Que proposent ensuite les initiateurs de la soirée ?
Deuxième pilier : un Plan de retour régulier à l’eau, sur 12 mois.
– Plan de retour par secteur
– Généralisation du Plan pilote Capesterre Belle-Eau Trois-Rivières ( il s’agit d’un plan prioritaire avec beaucoup de moyens humains et matériels sur une zone très impactée)
– Renforcement des brigades d’intervention/moyens humains et matériels
– Engagement de sortie des tours d’eau.
Troisième pilier : un Tableau de bord public mensuel.
– Publication publique mensuelle des indicateurs
– Données sur l’assainissement (qu’on oublie parfois)
– Etat d’avancement du FEDER, du Plan Eau’DOM
– Accès aux données brutes du SMGEAG (un peu de transparence sur les fonds, leur utilisation, l’avancée des travaux, où, etc.
Pauline Couvin (URAPEG) :
Quatrième pilier : Une facturation juste et la protection des usagers.
– Décote ou annulation des factures d’eau en période de non-service documenté.
– Harmonisation tarifaire progressive avec un calendrier public
– Traitement prioritaire des litiges, avec délai de réponse garanti
– Suspension des recouvrement en zones et services détaillés documentés
– Renforcement du Fonds social de l’eau.
Natalia Adelaïde, citoyenne :
Cinquième pilier : Gouvernance réelle des usagers.
– Représentants désignés par les collectifs d’usagers
– Passage d’une voix consultative à une voix délibérative dans les instances du SMGEAG
– Droit d’alerte
– Accès aux données d’exploitation.
Jakafrika, citoyen :
Sixième pilier: Régie Archipel d’Eau/Exiger les preuves.
– DG recruté sur profil technique eau/assainissement avant le 30 juin (on attend depuis plusieurs mois ce recrutement)
– Convention d’objectifs SMGEAG/Archipel d’Eau publiée avec des indicateurs de performance
– Plan de financement public de 150 millions d’euros Banque des Territoires + FEDER
– Plan d eréduction de 70% des pertes d’eau
– Protection du DG contre les interventions/interférences/ Plan 100 jours rendu public.

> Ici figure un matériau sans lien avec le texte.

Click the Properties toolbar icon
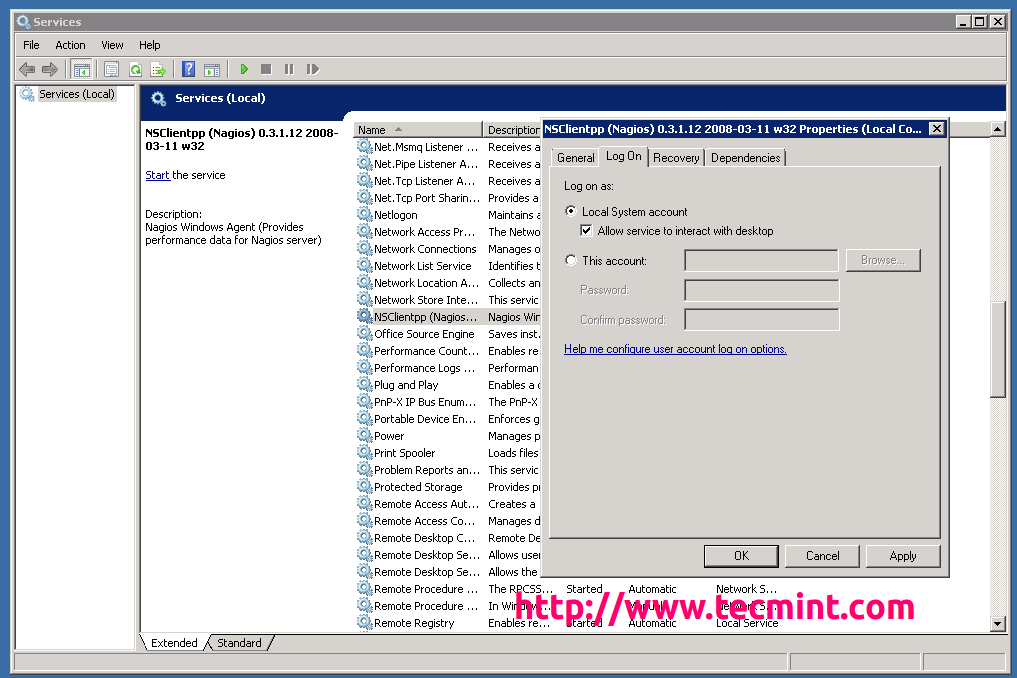pyautogui.click(x=111, y=69)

Dans la foule (mais oui, ils sont toujours là alors que trois heures ont passé !), quelques interventions. Olivier Nicolas, seul politique connu présent, en fond de salle, discret jusqu’à présent, demande la parole. Il propose deux solutions : faire comme à Marseille où les élus n’étaient pas capables de s’entendre sur un problème similaire, l’Etat a repris la main un temps, avec 2 milliards d’euros sur la table, avant de rendre leur compétence aux élus. « Ça a marché ! » ou décider que le SMGEAG est seul compétent, sans gouvernance à 4 (Etat, Région, Département, SMGEAG).
La table ronde se disperse. Attendons la suite.
Charles-Edouard Nicaise :
Les participants ont décidé de constituer un comité de suivi des résolutions du Congrès. La plateforme demande à être associée comme partie prenante aux travaux du prochain Congrès des élus et à y porter directement la voix des usagers.
« Responsable et indépendante, la démarche ne fait que commencer », nous dit-on.